#### [Assigned task]
Your output should be the line with "2017 (67, 551)" and all following lines of the data below, through the end, repeated exactly.

[Entries taken from a collection]
=== Section Start ===

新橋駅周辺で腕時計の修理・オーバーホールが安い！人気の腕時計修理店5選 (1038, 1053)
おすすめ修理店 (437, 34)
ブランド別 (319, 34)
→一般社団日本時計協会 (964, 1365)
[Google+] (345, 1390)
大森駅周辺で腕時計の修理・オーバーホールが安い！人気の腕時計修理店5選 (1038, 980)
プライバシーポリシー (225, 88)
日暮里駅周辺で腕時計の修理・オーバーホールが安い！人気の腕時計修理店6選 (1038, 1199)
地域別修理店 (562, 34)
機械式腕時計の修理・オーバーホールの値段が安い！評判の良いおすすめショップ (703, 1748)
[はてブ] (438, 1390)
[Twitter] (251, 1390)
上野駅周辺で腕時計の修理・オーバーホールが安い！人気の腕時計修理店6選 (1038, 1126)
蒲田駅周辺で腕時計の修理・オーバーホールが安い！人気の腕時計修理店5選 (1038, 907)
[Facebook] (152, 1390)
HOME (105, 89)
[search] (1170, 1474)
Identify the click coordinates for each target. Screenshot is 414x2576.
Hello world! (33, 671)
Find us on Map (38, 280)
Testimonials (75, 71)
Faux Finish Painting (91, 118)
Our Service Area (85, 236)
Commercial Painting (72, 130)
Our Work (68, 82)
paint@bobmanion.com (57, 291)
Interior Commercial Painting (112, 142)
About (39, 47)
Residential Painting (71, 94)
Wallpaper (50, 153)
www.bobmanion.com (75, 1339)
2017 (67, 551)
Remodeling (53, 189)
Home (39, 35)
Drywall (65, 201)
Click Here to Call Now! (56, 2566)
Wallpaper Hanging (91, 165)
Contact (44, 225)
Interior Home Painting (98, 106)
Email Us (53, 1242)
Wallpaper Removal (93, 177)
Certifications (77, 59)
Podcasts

=== Section End ===

#### [Answer section]
2017 (67, 551)
Remodeling (53, 189)
Home (39, 35)
Drywall (65, 201)
Click Here to Call Now! (56, 2566)
Wallpaper Hanging (91, 165)
Contact (44, 225)
Interior Home Painting (98, 106)
Email Us (53, 1242)
Wallpaper Removal (93, 177)
Certifications (77, 59)
Podcasts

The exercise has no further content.